Watching the tug and pull of partisan politics in full bloom in our state capital brings to mind that old saying about making laws and making sausage. You don't really want to see how either one happens.
But as our elected leaders posture and fight over the table scraps of new revenue that can realistically be said to be squeezed out of what has historically been an overcommitted state budget, another, more hopeful, vision comes to mind.
It's a vision of a break, a timeout, for introspection and evaluation. We spend an awful lot of money in the public sector, after all. Shouldn't we pause from time to time, put everything on the table, and ask what it is that our governments do well, and what it is that they do poorly? And are there things that can be publicly supported, instead of publicly operated?

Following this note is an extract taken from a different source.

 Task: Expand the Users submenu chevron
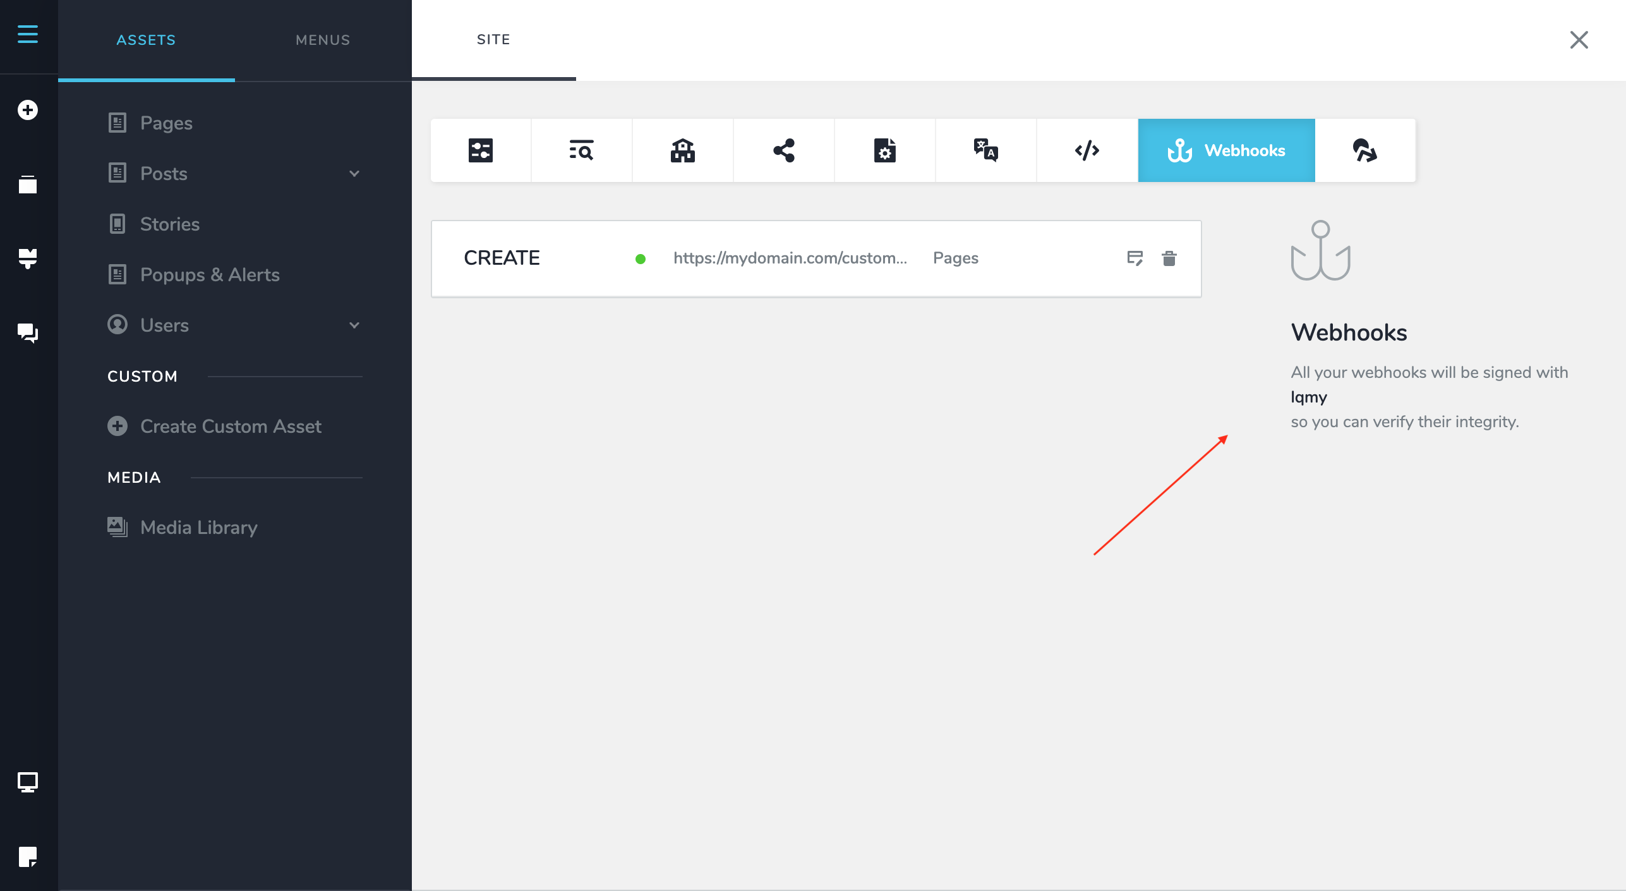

It's not about ideology; it's about performance. In the public realm, there are constraints on behavior that don't exist in the private sector, and vice versa. Contrast, for example, the reaction to the recent announcement of the closings of several Osco Drug stores throughout the state with what occurred in the aftermath of the announcement of closing state-run Bureau of Motor Vehicles offices. Is it any wonder the private sector is more efficient?
The private sector is ultimately, of course, a more selfish environment as well. Its concern for the bottom line does not bode well for such socially important concepts as universality, equality or even compassion. And, of course, governments give us laws and protections no society can live without.

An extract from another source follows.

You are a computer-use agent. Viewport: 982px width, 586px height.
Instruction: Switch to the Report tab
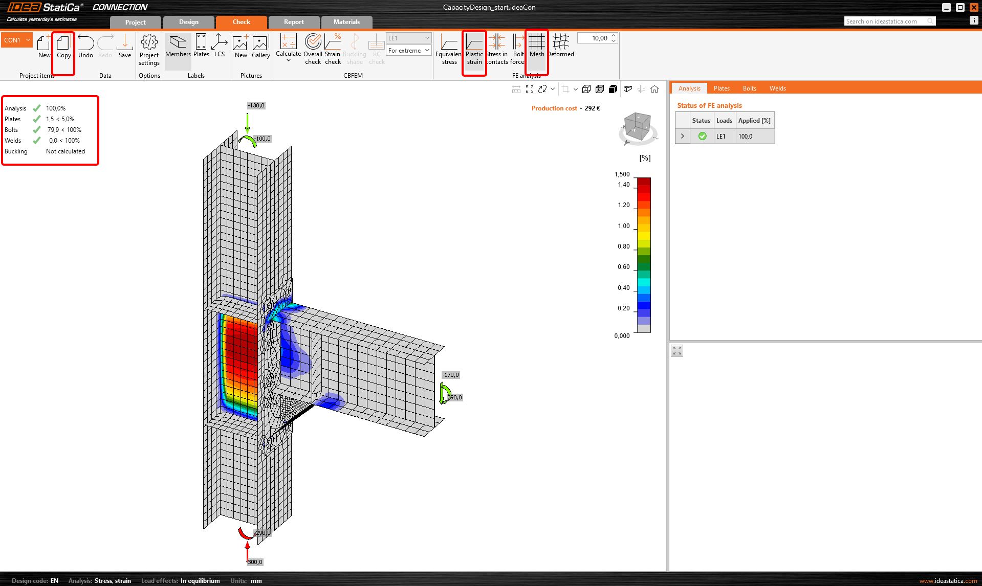tap(294, 22)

But can governments run toll roads? Of course they can, and they do, almost everywhere around the country. But the $3.9 billion bid for operations of the Indiana Toll Road by the same Spanish-Australian consortium that recently assumed operations of the Chicago Skyway is pretty solid proof that the private sector can do it better.
Over the term of its 75-year lease, that bid is a bet that the company can carry out capital improvements, operate the road, and make what is essentially a $200 million annual mortgage payment, and still make a profit for its shareholders. How can it do that?

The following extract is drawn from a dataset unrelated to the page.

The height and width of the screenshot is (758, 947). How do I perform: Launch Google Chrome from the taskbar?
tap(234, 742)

In a word, service. Sure, private sector operations of the Toll Road will raise rates, but, like any business, it can't afford to scare its customers away. So you can expect the company to carry out the kind of improvements that will make usage of the road go up, not down.
Don't like stopping every few miles to dig into your pockets for money? You don't have to. Technology for automatically assessing tolls without slowing from highway speeds-with monthly payment by mail-has existed for years, but don't count on the public sector to provide it. A private-sector company that needs to increase ridership to make a profit, however, will. Because it has to, to earn a return on its investment.
The highly publicized feeding frenzy over the distribution of the proceeds of the lease misses this point.
Yes, we need more money to build roads, and leasing the toll road, whatever its risks, accomplishes this aim. But we also need our publicly run enterprises to be efficient, innovative and customer-oriented. And if that can be accomplished best by letting the private sector take the helm, that's exactly what we should be doing.